Exercise aim
Render the lines starting with the line containing "Expand the Team iteration widget" and going on through the line containing "Looking at the" as a two-column CSV with the headers request and answer. Each row holds one request and its answer, each in a single quoted field, with any line breaks replaced by spaces.

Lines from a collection
------------------------------------------------

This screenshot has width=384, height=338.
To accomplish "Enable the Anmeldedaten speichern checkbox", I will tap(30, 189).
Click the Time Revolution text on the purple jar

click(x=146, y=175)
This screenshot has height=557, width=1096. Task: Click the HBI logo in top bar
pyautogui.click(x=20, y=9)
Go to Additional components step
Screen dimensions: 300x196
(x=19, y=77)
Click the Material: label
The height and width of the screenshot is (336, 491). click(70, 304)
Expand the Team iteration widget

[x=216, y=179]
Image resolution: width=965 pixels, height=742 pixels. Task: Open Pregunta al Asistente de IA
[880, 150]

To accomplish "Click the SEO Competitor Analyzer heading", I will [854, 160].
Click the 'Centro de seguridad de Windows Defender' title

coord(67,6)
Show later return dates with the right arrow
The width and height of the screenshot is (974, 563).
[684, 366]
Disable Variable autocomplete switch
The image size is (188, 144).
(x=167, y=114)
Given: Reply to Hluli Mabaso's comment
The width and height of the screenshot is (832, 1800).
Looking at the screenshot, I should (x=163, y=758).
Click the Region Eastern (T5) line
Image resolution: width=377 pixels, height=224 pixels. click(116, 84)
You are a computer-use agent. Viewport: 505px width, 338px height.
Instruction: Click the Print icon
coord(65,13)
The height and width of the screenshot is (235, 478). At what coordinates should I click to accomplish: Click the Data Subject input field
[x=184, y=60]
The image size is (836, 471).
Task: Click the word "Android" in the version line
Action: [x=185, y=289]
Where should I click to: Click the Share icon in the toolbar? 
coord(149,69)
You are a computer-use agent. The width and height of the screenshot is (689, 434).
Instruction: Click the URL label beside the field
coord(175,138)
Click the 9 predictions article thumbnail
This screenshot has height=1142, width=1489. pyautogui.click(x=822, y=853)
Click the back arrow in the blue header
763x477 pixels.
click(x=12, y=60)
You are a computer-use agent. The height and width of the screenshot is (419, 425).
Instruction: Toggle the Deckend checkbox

------------------------------------------------

Full solution
request,answer
"Expand the Team iteration widget","[x=216, y=179]"
"Image resolution: width=965 pixels, height=742 pixels. Task: Open Pregunta al Asistente de IA","[880, 150]"
"To accomplish ""Click the SEO Competitor Analyzer heading"",","I will [854, 160]."
"Click the 'Centro de seguridad de Windows Defender' title","coord(67,6)"
"Show later return dates with the right arrow The width and height of the screenshot is (974, 563).","[684, 366]"
"Disable Variable autocomplete switch The image size is (188, 144).","(x=167, y=114)"
"Given: Reply to Hluli Mabaso's comment The width and height of the screenshot is (832, 1800).","Looking at the screenshot, I should (x=163, y=758)."